* Begin *

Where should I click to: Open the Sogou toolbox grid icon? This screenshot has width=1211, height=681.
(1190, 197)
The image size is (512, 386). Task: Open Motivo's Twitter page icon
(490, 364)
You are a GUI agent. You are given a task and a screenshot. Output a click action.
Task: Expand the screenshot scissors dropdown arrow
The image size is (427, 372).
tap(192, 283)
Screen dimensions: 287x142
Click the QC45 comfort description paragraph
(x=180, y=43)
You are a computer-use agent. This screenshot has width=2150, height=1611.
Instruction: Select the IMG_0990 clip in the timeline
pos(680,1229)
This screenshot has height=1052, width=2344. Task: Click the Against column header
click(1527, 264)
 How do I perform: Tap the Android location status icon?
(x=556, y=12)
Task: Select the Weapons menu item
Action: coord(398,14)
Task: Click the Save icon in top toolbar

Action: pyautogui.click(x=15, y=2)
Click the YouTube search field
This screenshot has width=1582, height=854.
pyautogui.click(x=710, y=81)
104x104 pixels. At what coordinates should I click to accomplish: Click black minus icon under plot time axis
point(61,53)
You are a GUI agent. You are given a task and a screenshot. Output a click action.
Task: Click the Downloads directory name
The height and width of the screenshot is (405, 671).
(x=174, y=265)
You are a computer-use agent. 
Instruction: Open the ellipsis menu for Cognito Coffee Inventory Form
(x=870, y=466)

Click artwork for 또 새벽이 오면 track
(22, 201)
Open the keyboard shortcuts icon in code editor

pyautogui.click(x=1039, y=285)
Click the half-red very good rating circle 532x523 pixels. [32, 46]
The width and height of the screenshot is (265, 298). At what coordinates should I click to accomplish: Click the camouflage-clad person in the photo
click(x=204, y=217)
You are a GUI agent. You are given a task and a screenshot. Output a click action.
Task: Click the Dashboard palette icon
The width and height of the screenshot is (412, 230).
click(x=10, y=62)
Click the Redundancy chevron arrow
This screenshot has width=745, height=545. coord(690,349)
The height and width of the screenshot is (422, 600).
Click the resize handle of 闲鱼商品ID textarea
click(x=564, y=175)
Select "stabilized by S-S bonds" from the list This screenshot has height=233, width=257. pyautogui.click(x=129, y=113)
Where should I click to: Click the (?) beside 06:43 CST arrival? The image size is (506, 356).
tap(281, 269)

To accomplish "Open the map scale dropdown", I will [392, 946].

* End *

* [What you will do] Arrange the material above, from its first line through the line containing "point(61,53)", as a numbered list, leaving out any blank lines.

* [Output below]
1. Where should I click to: Open the Sogou toolbox grid icon? This screenshot has width=1211, height=681.
2. (1190, 197)
3. The image size is (512, 386). Task: Open Motivo's Twitter page icon
4. (490, 364)
5. You are a GUI agent. You are given a task and a screenshot. Output a click action.
6. Task: Expand the screenshot scissors dropdown arrow
7. The image size is (427, 372).
8. tap(192, 283)
9. Screen dimensions: 287x142
10. Click the QC45 comfort description paragraph
11. (x=180, y=43)
12. You are a computer-use agent. This screenshot has width=2150, height=1611.
13. Instruction: Select the IMG_0990 clip in the timeline
14. pos(680,1229)
15. This screenshot has height=1052, width=2344. Task: Click the Against column header
16. click(1527, 264)
17.  How do I perform: Tap the Android location status icon?
18. (x=556, y=12)
19. Task: Select the Weapons menu item
20. Action: coord(398,14)
21. Task: Click the Save icon in top toolbar
22. Action: pyautogui.click(x=15, y=2)
23. Click the YouTube search field
24. This screenshot has width=1582, height=854.
25. pyautogui.click(x=710, y=81)
26. 104x104 pixels. At what coordinates should I click to accomplish: Click black minus icon under plot time axis
27. point(61,53)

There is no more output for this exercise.